Rooted, that was actually a pretty fun box. User was a bit more complicated than root.
foothold: /
user: if you find a pw try it, then do some curls
root: GTFO

i dont know where everybody found vulnerable version, ran directory searching found si*** , mu***, and ar***** but none is using any technology

yea… idk … I’ve read every line of every file you can get to in the www dir… there is no creds to be found.

and rooted!

Love this box, 99% user with a little initial foothold and a sharp root.

HMU for help!

Im interested in the unintended way to get root that is mentioned in some of the comments. A PM is very much appreciated.

Really nice box ! I’m available for hints in PM if needed :slight_smile:

Spoiler Removed

@IamKsNoob I Pmed you

Rooted, but I would also like to know the unintended way. User was fun, but root was way too easy. Feel free to DM if you need a hint!

Rooted, nice and fun box.

ISSUES:

  • I didn’t find needed service page at first
  • The exploit didn’t work because I did not pay attention at the arguments parsed

LESSONS LEARNED:

  • Try different wordlists while directory bruteforcing a webapp or pay attention to machine name, maybe you can find the service’s opensource page
  • Pay more attention to small things, re-check everything is in place when you are sure the exploit is meant to work

Although I do not really enjoy ctf like boxes, this was pretty enjoyable.

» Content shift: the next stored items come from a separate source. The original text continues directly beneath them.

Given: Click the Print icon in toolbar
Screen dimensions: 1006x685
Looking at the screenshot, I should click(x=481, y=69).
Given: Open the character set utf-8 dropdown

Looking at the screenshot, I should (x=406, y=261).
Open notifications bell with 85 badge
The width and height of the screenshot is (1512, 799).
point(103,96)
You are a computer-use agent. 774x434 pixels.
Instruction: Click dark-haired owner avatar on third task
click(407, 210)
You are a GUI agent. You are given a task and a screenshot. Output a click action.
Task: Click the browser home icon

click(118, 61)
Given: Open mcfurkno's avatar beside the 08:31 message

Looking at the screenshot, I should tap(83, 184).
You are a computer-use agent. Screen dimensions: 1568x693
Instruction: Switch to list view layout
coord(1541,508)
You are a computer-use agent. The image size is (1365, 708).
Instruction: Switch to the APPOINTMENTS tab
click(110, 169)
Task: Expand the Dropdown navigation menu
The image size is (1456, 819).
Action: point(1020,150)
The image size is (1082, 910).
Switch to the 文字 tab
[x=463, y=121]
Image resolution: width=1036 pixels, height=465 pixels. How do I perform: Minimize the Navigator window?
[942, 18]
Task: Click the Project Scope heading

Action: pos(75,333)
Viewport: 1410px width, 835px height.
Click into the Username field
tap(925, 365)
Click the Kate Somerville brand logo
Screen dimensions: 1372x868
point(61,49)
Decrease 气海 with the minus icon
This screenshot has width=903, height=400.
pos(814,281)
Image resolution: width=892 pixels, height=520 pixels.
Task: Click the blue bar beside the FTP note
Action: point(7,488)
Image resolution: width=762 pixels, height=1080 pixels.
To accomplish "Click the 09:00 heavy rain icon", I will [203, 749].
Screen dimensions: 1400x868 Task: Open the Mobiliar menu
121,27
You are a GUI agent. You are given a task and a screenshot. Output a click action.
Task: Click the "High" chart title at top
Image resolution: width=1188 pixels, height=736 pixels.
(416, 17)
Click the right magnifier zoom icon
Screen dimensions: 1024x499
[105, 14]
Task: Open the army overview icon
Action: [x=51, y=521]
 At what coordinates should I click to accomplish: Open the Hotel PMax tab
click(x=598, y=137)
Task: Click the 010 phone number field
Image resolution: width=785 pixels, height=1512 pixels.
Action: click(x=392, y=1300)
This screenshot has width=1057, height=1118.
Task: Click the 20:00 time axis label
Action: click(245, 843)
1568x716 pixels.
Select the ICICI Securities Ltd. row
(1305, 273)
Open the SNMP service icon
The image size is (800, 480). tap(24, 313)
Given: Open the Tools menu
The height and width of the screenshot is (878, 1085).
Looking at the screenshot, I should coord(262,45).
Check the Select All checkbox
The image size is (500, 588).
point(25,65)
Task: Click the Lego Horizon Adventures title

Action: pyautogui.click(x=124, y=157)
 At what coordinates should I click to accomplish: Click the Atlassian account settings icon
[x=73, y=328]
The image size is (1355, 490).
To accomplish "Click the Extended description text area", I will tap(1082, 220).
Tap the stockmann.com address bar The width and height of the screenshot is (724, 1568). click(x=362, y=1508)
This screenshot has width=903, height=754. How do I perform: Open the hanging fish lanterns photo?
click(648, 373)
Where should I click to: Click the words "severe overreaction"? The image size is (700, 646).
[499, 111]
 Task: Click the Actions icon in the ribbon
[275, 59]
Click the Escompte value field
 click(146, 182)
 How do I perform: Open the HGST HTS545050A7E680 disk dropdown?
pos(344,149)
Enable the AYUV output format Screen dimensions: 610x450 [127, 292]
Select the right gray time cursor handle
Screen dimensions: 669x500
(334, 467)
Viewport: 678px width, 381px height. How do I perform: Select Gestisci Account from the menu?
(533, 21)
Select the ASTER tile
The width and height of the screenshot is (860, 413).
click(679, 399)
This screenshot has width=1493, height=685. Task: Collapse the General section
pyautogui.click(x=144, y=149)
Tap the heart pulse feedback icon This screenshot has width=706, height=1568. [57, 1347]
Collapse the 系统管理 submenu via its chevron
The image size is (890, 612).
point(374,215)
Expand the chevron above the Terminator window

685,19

Type your comment> @5h1v4 said:

Msf doesn’t work? any leads?

Personally msf works for me, but if you have problems with it then try something else.

Nice and easy machine. Feel free to pm for a nudge

Overall a goof box for beginners. Got somewhat annoyed by slowness and other users breaking stuff. Spent a lot of time on a few brutes that should take seconds but took several minutes. Good that the uninteded root was fixed.

Foothold: stands out in enumeration, for me, took 30min to show up.
User1: Enumerate and find something which is usable because users are lazy
User2: Easy enumeration. You dont always have to follow rules already written
Root: hard to give a hint. Quite common in HTB.

Cryptic enough?

For anyone asking about the unintended method, I didn’t do it myself but I understand that the root flag was mistakenly copied into a world readable file. This has since been patched

I just realized I got the root flag pretty early using the unintended method, but only tried to apply it to the user flag, which didn’t work. Saved it in my notes and kept working…thinking it was an old artifact. Ended up rooting it the intended way. Plenty of tips here, but if you are stuck feel free to msg me.

Rooted. Very easy box.

Rooted in 30m, really easy and funny box.
dm for nudge.

Type your comment> @clubby789 said:

For anyone asking about the unintended method, I didn’t do it myself but I understand that the root flag was mistakenly copied into a world readable file. This has since been patched

Yes, it was. I found it within 10-15 minutes or so once the us-free-1 server came up and was like WTF lazy ■■■ person before me left this here. Only to find out after every reset it was still there! I cleaned it up on my server.

They patched it pretty quick, but not fast enough to take the sting out of the 11 minute root. :frowning:

Just finished this! Foothold and the two users took two hours, root took less than a minute!

Thank you for the box, the user part was super enjoyable! Feel free to PM for hints!